VITERBO – Non c’è dubbio che Viterbo con il territorio della Tuscia detenga un patrimonio culturale di grande potenzialità, credo sia oggettivamente provato e non sono certo io il primo a sostenerlo ma è altrettanto vero che questa enorme ricchezza non ha mai avuto la giusta valorizzazione. Questo probabilmente è un luogo comune, un detto che serpeggia da sempre in città, un modo di dire che tanti se non tutti conoscono e pronunciano ma che al contempo nessuno ha smentito con fatti importanti.

Si parla spesso del fatto che il clima culturale in città negli ultimi anni è cambiato ed è innegabile che Viterbo offra molte iniziative che possono coinvolgere differenti interessi ad ampio raggio, quello che va verificato è se il grande dispendio di energie sia coordinato e funzionale ad una partecipazione intelligente da parte della popolazione.

Non solo, c’è un aspetto ancora più importante: se consideriamo il tema degli incontri culturali quello che viene proposto è realmente un prodotto di qualità o si spaccia per cultura il concetto che le piazze o le sale vadano riempite a prescindere dall’offerta?

Marco Zappa (foto MAG)

Riguardo invece alla produzione artistica (Pittura, Scultura ed Architettura) la città dei Papi può offrire testimonianze di alto livello per quanto concerne il passato ed il presente? Se è vero che la storia di Viterbo trova la massima espressione nell’epoca medioevale si assiste comunque nei secoli successivi ad uno sviluppo legato allo scorrere del tempo fino ad arrivare ai nostri giorni nei quali i beni culturali attribuiscono importanza ad ogni testimonianza tralasciata dai nostri avi. Quell’attenzione allo sviluppo e al mantenimento di ciò che di bello ci è stato tramandato dovrebbe essere anche oggi il volano per l’economia cittadina o, se proprio si vuole ignorare il potenziale artistico che arricchisce una città, si deve almeno considerare il valore morale che l’arte detiene e troverei scontata una politica volta in questa direzione. Quello che mi chiedo è se questo è avvenuto negli anni passati e cosa più importante se ci sono le premesse positive per l’immediato futuro. I cittadini e le amministrazioni hanno custodito il patrimonio locale cercando allo stesso tempo di valorizzarlo? E ancora, la classe dirigente locale, dal dopoguerra ad oggi, ha prodotto opere da tramandare alla storia, che possano attrarre turisti o intellettuali nella nostra città spinti dal desiderio di vedere in Viterbo qualcosa di eccezionale?

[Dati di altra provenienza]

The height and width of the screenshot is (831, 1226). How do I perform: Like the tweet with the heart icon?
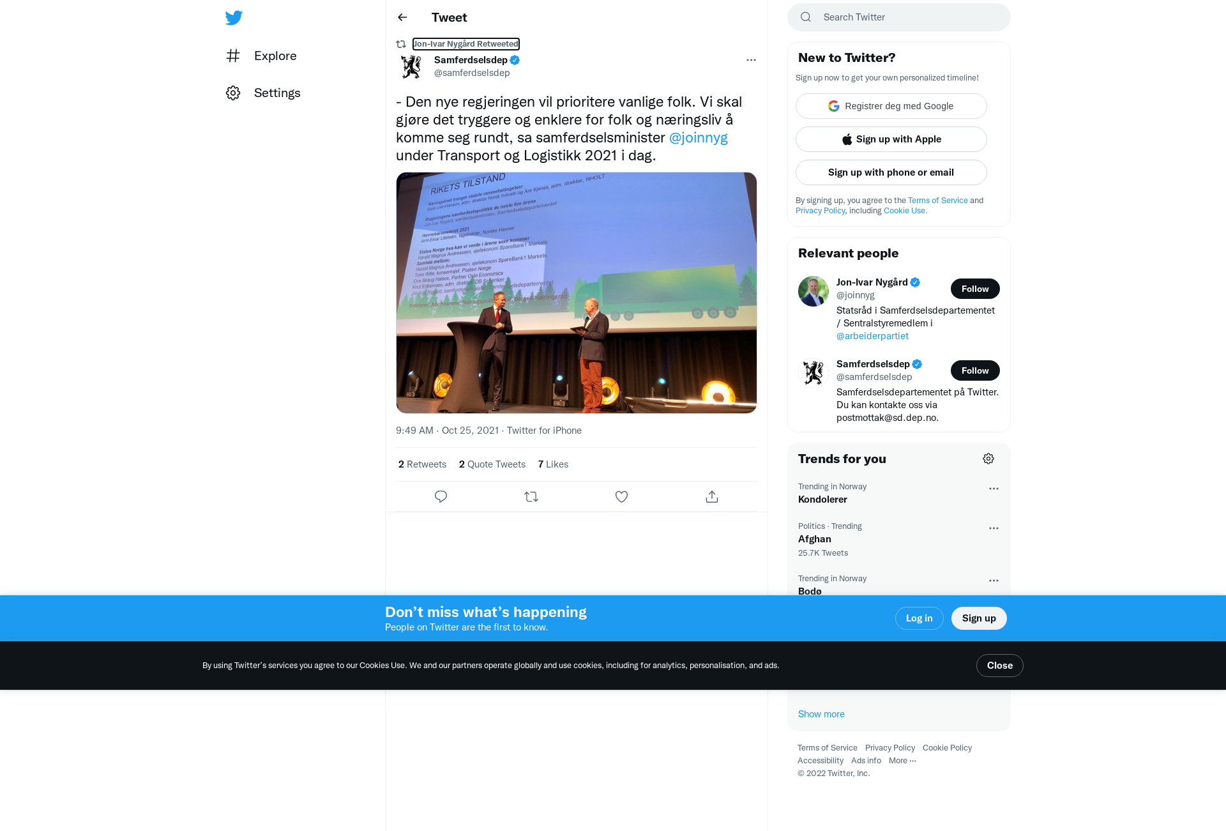pos(621,496)
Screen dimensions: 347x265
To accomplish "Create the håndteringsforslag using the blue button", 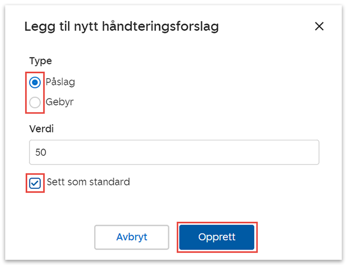I will click(x=217, y=237).
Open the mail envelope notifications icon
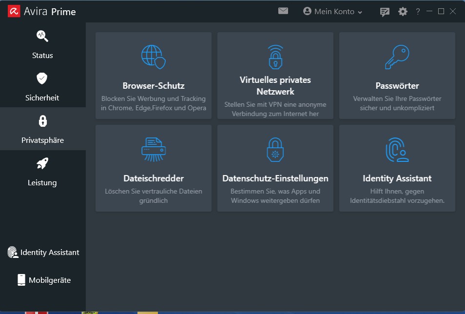The height and width of the screenshot is (314, 465). click(283, 11)

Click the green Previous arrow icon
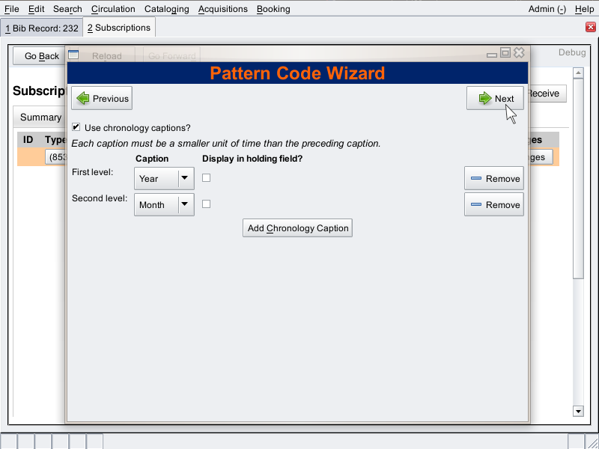point(82,98)
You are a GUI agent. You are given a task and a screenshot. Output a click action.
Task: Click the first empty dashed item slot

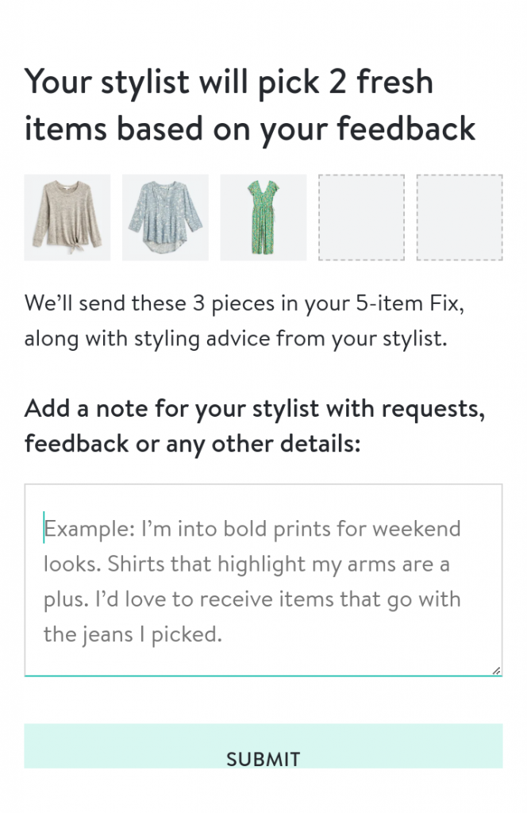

È proprio di questi giorni una polemica che apprendo dai quotidiani online fra un rappresentante della Soprintendenza e la gestione del patrimonio cittadino: al di là delle distinzioni di bandiera, se è condivisibile il risentimento di alcuni cittadini, va anche messo in evidenza lo stato deprecabile di immobili in disperato stato di abbandono, di testimonianze storiche lasciate alla mercé del tempo e dei vandali o l’incapacità di saper promuovere quello che di buono si ha. Mi riferisco solo per citare qualche esempio allo stato di degrado in cui è stata lasciata per molto tempo la “Fontana Grande”, fino al tanto atteso restauro, oppure al deprecabile episodio che riguardò il sito del Comune di Viterbo un paio di anni fa in cui compariva il duomo di Orvieto e che fu causa di derisione nazionale o ancora la cappella della famiglia Calabresi (decorata e dunque “vissuta” dall’artista Pietro Vanni) situata al Cimitero e trasformata da anni in una gattara, come si dice dalle nostre parti .

Per non parlare infine del problema che il Museo Civico attende da oltre un anno la nomina di un direttore. Sono solo alcuni casi ed altri ne analizzerò nel corso della rubrica ma una domanda mi viene spontanea, è normale tutto ciò? Non è mia competenza affrontare un discorso che riguardi la valorizzazione del territorio della Tuscia né del resto è il tema che riguarda questa rubrica. Mi

Museo Civico, esterna

piacerebbe ad esempio scoprire o mettere in evidenza quale offerta culturale Viterbo offra ai propri cittadini e poi ai turisti, sempre più numerosi e interessati a scoprire il nostro territorio. Per un’analisi esaustiva dobbiamo considerare il patrimonio culturale di cui disponiamo, come integrarlo e arricchirlo con nuove iniziative che continuino nel presente e nel futuro al fine di non cristallizzare le testimonianze della storia in un passato fine a se stesso.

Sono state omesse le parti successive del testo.